Swapping out database drivers is a piece of cake. If you use PDO, you can connect to different database drivers by passing a different DSN. PDO has drivers for SQLite, MySQL, PostgreSQL, Firebird, DB2, Microsoft's SQL Server, Oracle, ODBC devices, and probably some more that I'm forgetting about. If you use it sensibly, using prepared statements and the like, you don't even have to worry about the different databases having different escaping rules.
This isn't enough.
MySQL and Oracle don't speak the same dialect of SQL. They don't have the same features and capabilities. The features they have in common work differently. They have different performance characteristics. Indexing is different. Collations are different. Even basic things, like how to reference tables, or what kind of field types you can use, can differ drastically between databases.
Even if you managed to abstract all that away, and come up with some common subset of functionality you could use, chances are your application will be slow on both databases. In order to get decent performance out of any of these things, you need to be familiar with how they work, and you need to use the special features they offer.

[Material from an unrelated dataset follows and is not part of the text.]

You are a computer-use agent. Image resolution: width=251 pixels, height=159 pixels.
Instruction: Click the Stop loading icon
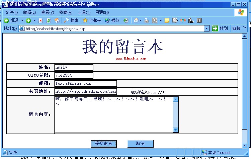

Taking full advantage of each database typically requires changing the data model a bit. Particularly with MySQL and Oracle, which are almost as different as two databases can get.
The further apart the data models get, the more difficult it becomes to verify that your application actually works properly on both databases. It also becomes more difficult to migrate the data between the databases.
It's certainly not impossible, but it's a lot of work.